Face à une oppression assimilée à une forme d’affection, seuls des thérapeutes sont à mêmes de lutter contre celle-ci. Tel est le cas d’Aster, la protagoniste du roman. A priori vouée par sa naissance bas-pontienne aux tâches les plus élémentaires, la jeune femme noire s’est jouée de son destin, parvenant à exercer la médecine de manière officieuse. Elle a été aidée en cela par Theo, le second protagoniste de L’Incivilité des fantômes. Le jeune homme est pourtant l’une des figures les plus puissantes de l’aristocratie du Matilda, nanti du titre respecté de « Général-Chirurgien ». Mais c’est aussi « le rejeton illégitime d’une femme noire » et un « homme qui ne fait pas ce que les hommes doivent faire, qui n’est pas ce qu’un homme doit être. » Transgenre à plus d’un titre, Theo s’est sans doute reconnu en Aster, qui est elle-même un défi aux assignations identitaires du Matilda. Dotée d’un corps oscillant entre le féminin et le masculin après avoir volontairement fait l’objet d’une « hystérectomie [et d’une] double mastectomie », la jeune Noire évolue entre bas- et haut-ponts dont elle maîtrise les langues comme les us et coutumes avec une remarquable aisance.

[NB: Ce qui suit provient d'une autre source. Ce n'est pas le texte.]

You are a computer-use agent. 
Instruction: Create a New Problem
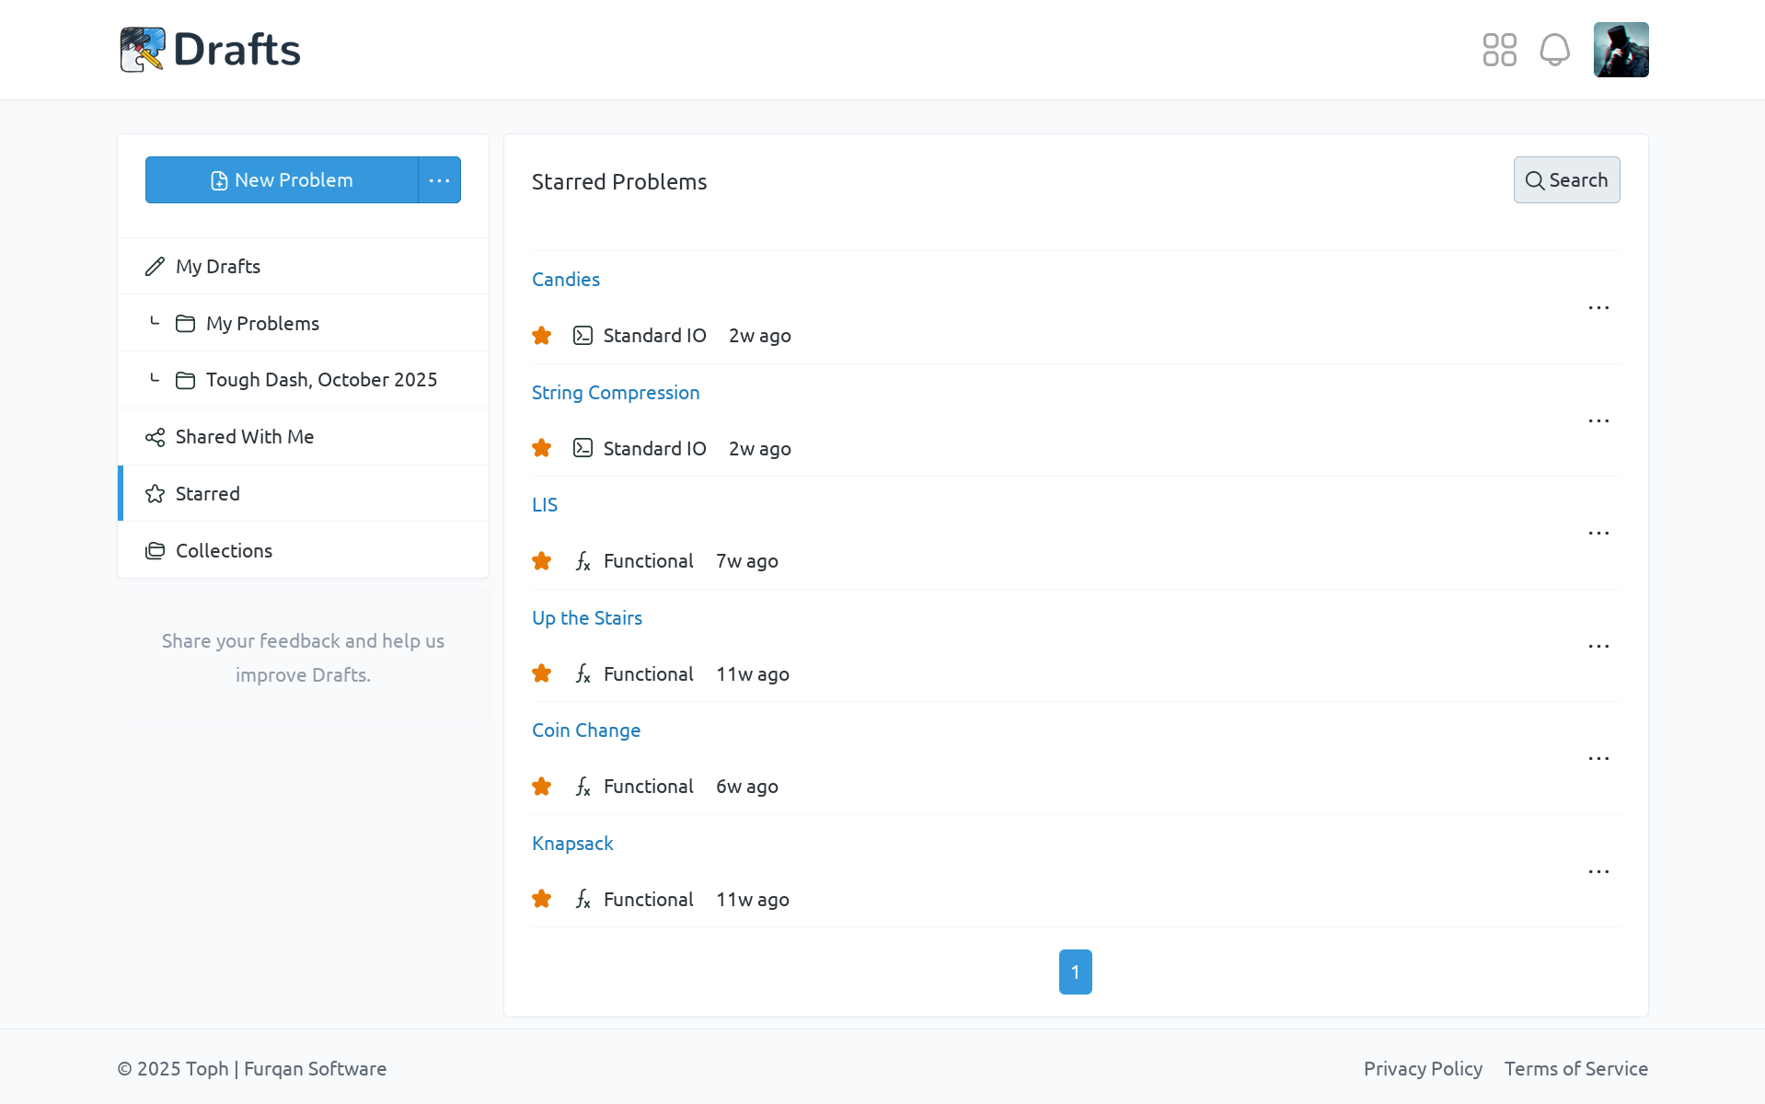coord(282,180)
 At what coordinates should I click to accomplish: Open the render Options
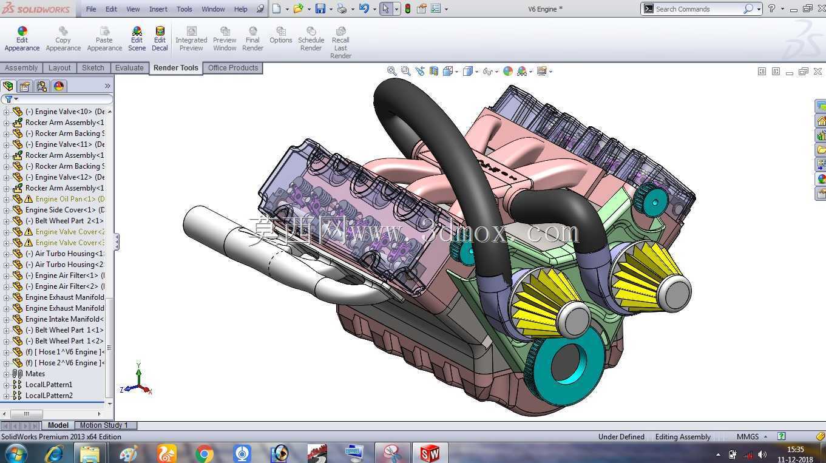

C’est donc à ce couple uni par l’hybridité que va revenir le soin de libérer l’humanité du Matilda d’un mal soudainement aggravé par l’arrivée au pouvoir du « Lieutenant », partisan pervers et redoutable d’une domination poussée à son catastrophique extrême. Réunissant en un geste à la fois métis et amoureux leurs volontés, Theo et Aster s’emploieront à extraire du corps social du Matilda le chancre qu’est le Lieutenant. Le combat sera rude, incertain... Et c’est à Aster que reviendra in fine la charge de partir en quête d’un viatique pour les passagers et passagères du Matilda. Car, en cela fidèle à sa tonalité assurément intersectionnelle, ce très beau roman affirme que la tyrannie ne peut en vérité être mise à bas que par celles et ceux en souffrant le plus.
On signalera enfin qu’initialement paru aux Forges de Vulcain, ce premier et beau roman de River Solomons a depuis été suivi chez le même éditeur par Les abysses, nouvelle incursion de l’autrice dans les contrées de l’Imaginaire.
Pierre Charrel (version révisée d’un article initialement paru dans Bifrost n°98)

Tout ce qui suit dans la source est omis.